关于举行新加坡国立大学纪辉教授学术报告会的通知

2024年6月5日
琶洲实验室
391

报告时间:2024年6月7日 (星期五)15:00 – 17:00

报告地点:琶洲实验室主楼 一楼学术报告厅

报告题目:Neural Expectation Maximization for Self-supervised Blind Image Deblurring

报告人:新加坡国立大学 纪辉教授

报告摘要:

When taking a picture, any camera shake during the shutter time can result in a blurred image. Recovering a sharp image from the one blurred by camera shake is a challenging yet important problem. Most existing deep learning methods use supervised learning to train a deep neural network (DNN) on a dataset of many pairs of blurred/latent images. In this talk, we will present a dataset-free deep learning method for removing uniform and non-uniform blur effects from images of static scenes.
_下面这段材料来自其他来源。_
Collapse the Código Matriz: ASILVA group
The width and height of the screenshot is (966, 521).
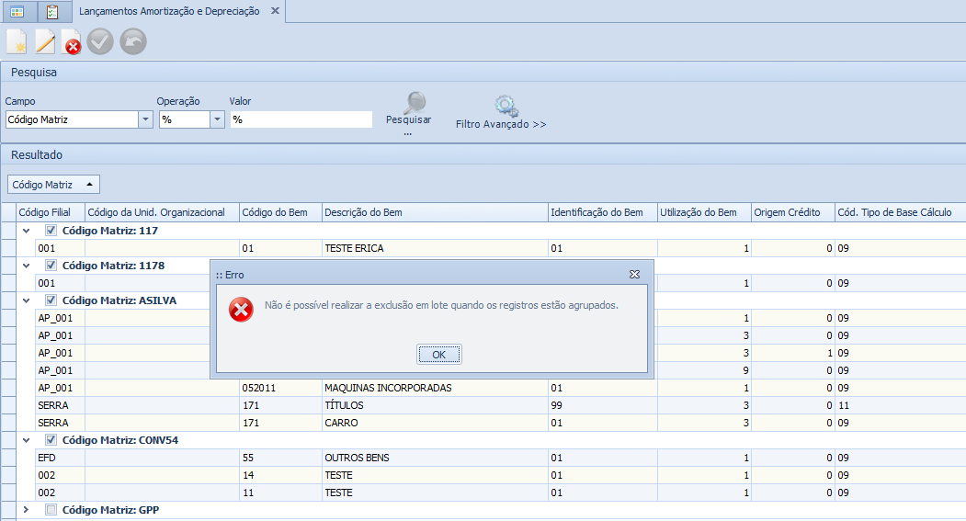(26, 300)
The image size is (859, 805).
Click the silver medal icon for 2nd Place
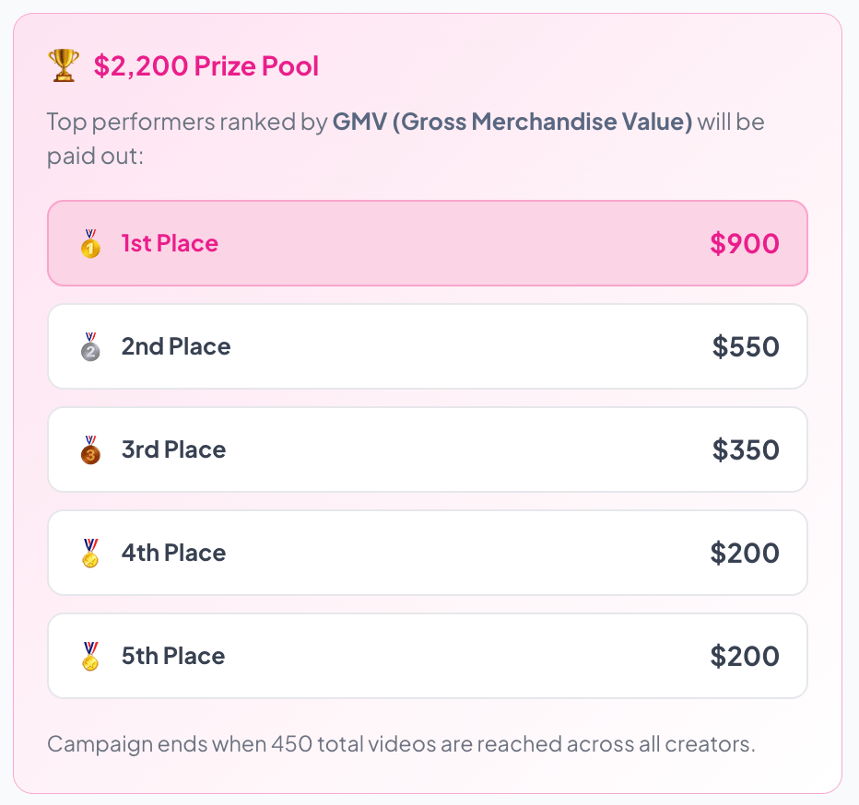pos(90,347)
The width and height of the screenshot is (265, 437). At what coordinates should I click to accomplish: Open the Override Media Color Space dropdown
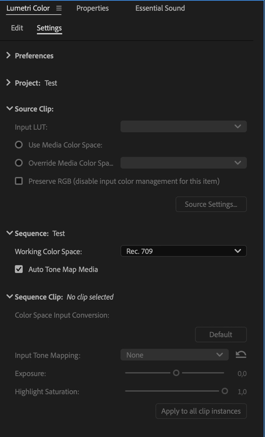(183, 163)
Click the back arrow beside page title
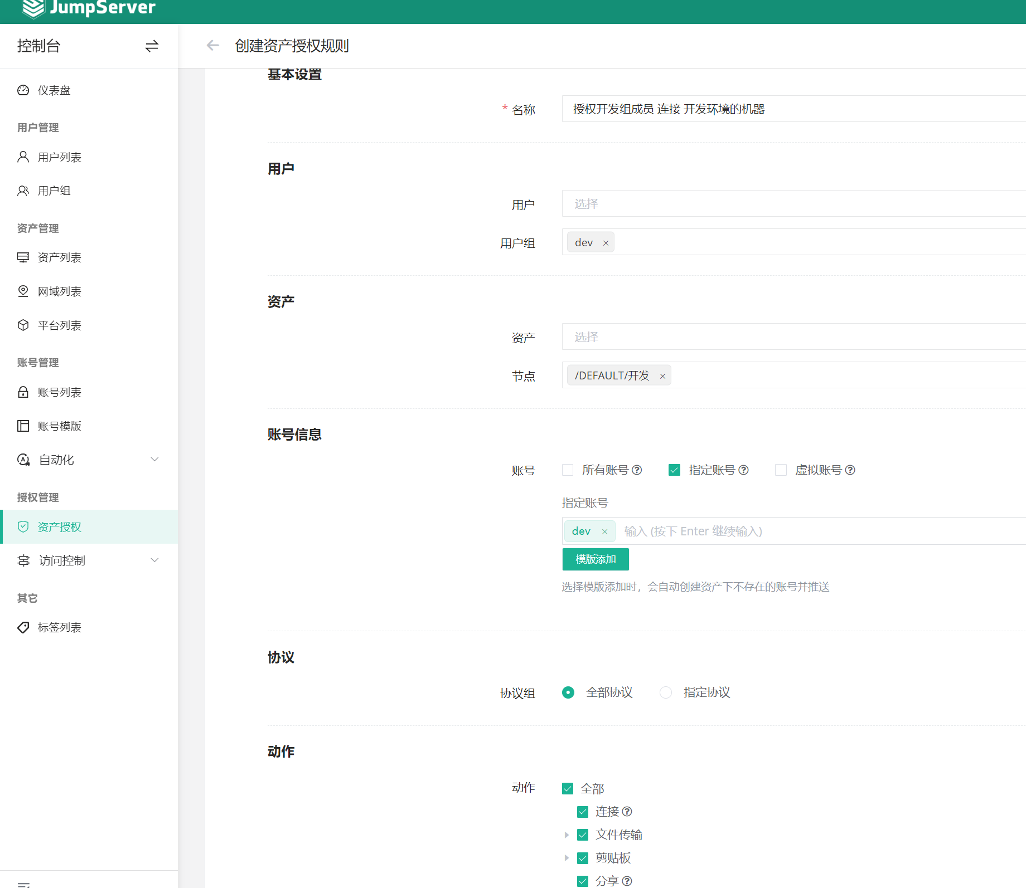 [212, 46]
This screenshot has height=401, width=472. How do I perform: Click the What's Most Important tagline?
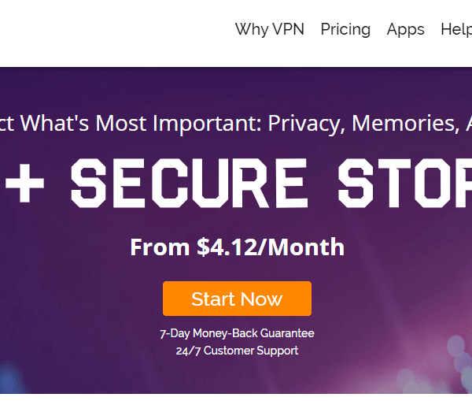pos(236,124)
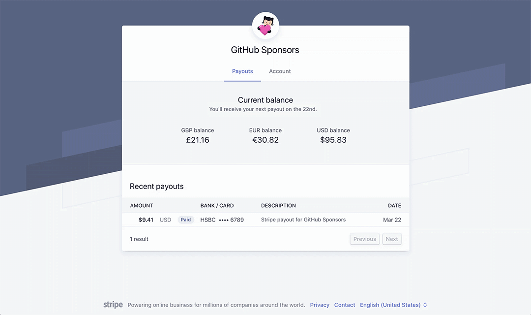Image resolution: width=531 pixels, height=315 pixels.
Task: Click the Mar 22 payout date
Action: (x=392, y=220)
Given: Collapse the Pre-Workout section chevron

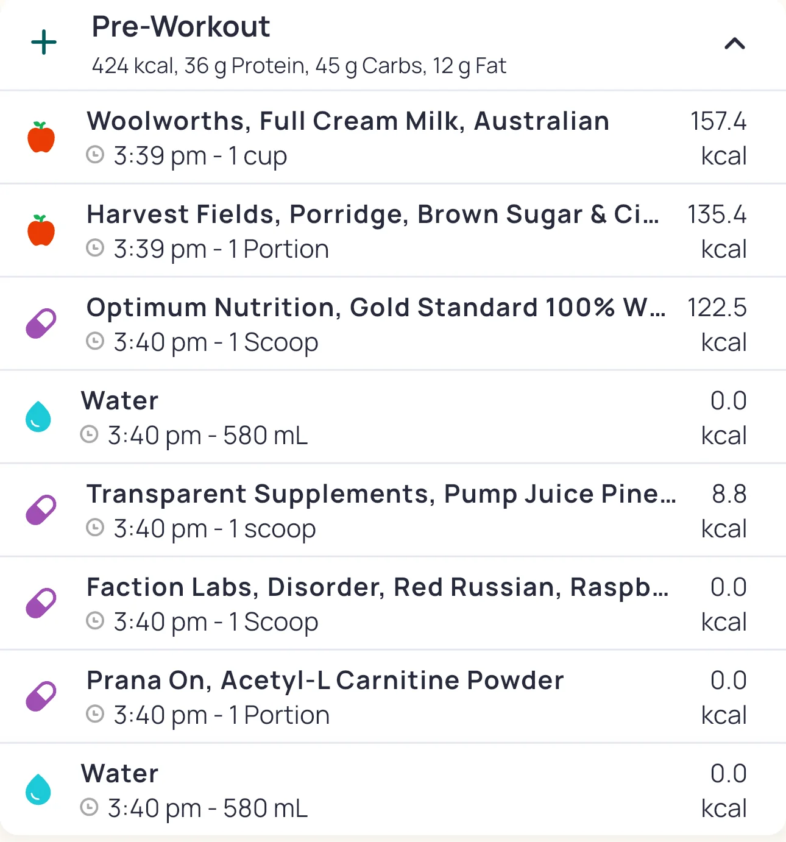Looking at the screenshot, I should [x=734, y=43].
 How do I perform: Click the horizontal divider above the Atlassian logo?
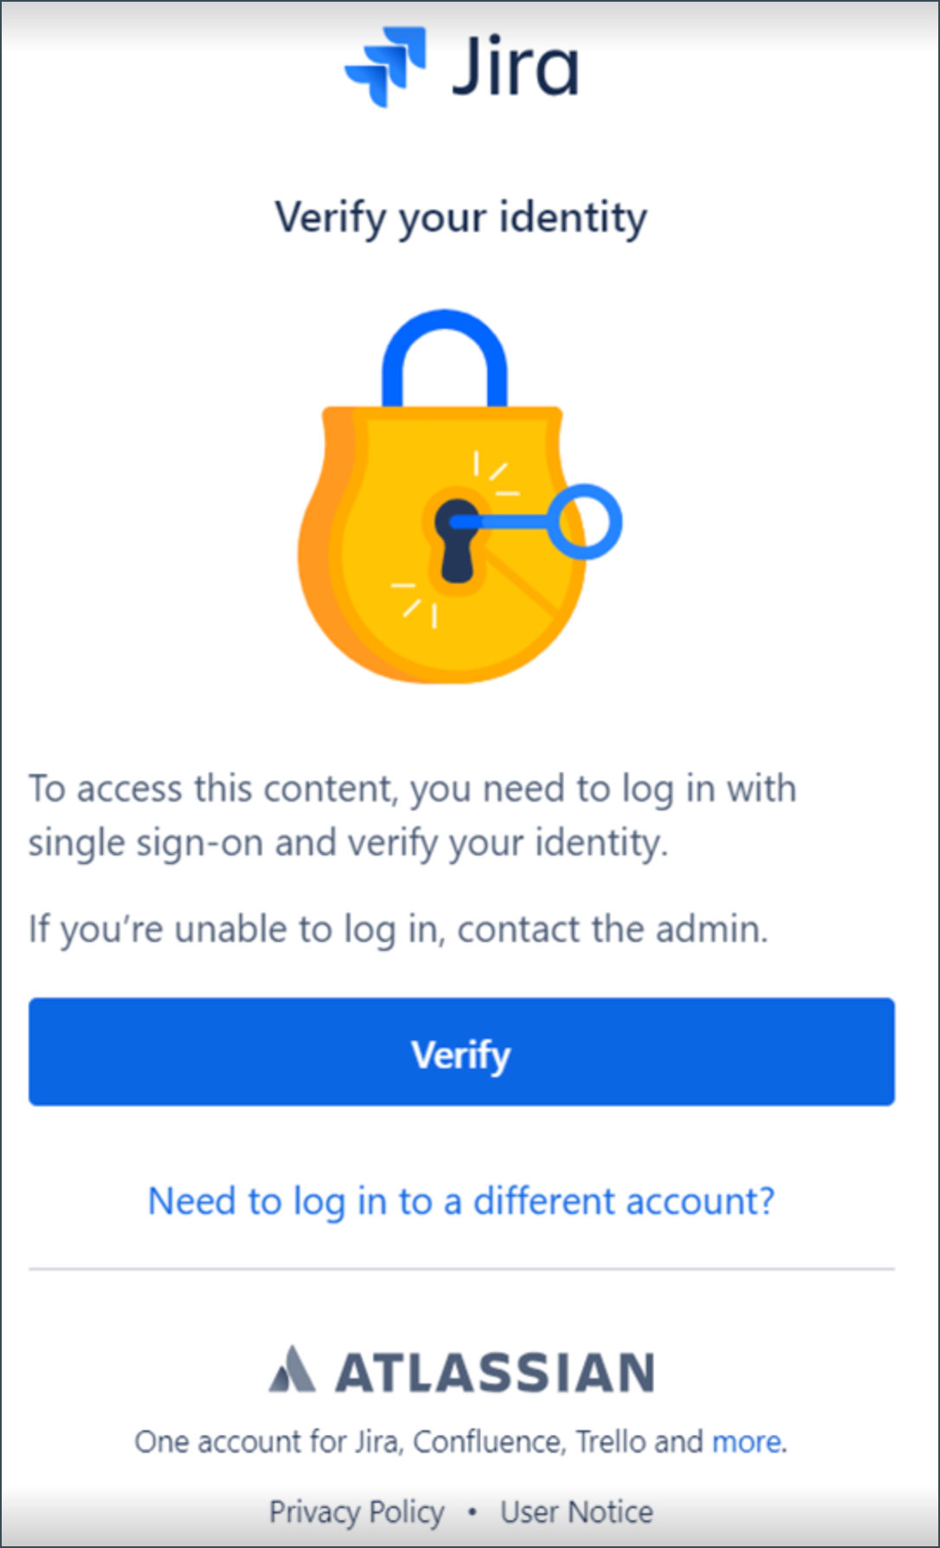pyautogui.click(x=460, y=1269)
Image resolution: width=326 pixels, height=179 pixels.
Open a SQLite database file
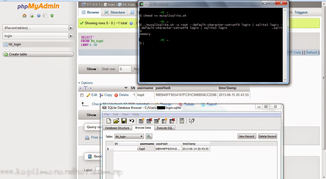pyautogui.click(x=116, y=121)
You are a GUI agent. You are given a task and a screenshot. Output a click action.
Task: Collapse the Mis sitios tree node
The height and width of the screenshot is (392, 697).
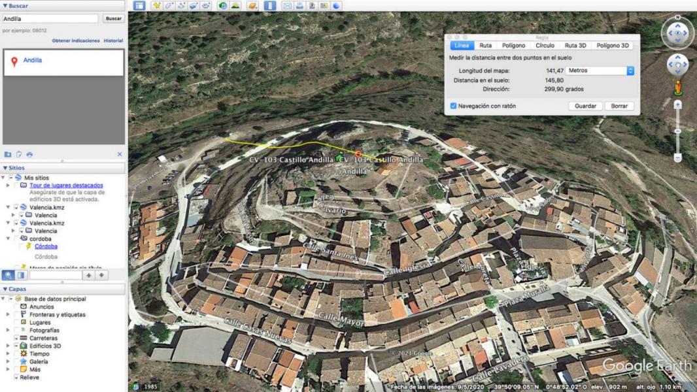[3, 178]
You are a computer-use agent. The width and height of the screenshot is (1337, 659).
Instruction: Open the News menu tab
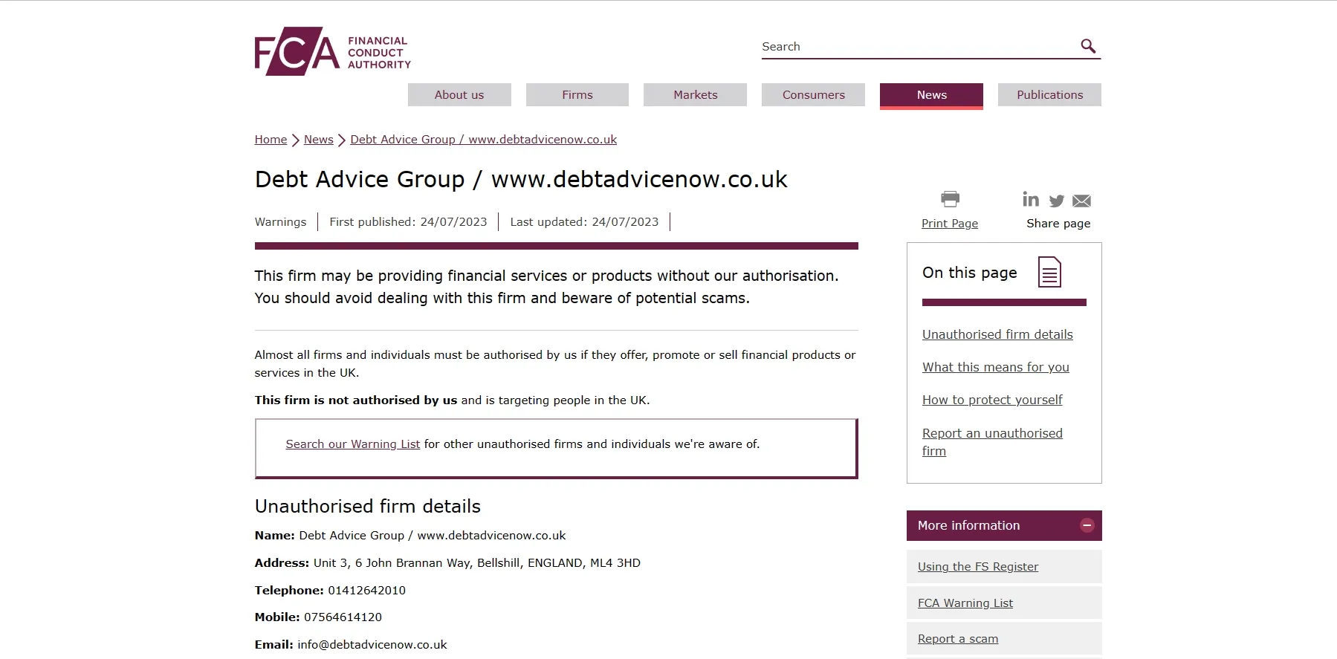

Based on a DNN-based  re-parametrization of the latent image and blur kernels, a Monte Carlo Expectation Maximization (MCEM) approach is presented to train the DNN without requiring any latent images. The Monte Carlo simulation is implemented via Langevin dynamics. Experiments showed that the proposed method outperforms existing methods significantly in removing motion blur from images of static scenes.

报告人简介:

Dr. Ji Hui received his Ph.D. in Computer Science from the University of Maryland at College Park in 2006. He joined the Department of Mathematics at NUS in the same year  and is currently a Professor at NUS. He also serves as the Director of the Centre for Data Science and Machine Learning (DSML) and the Director of DSML graduate program at NUS. His research interests lie in wavelet theory, computational vision, imaging science, and machine learning.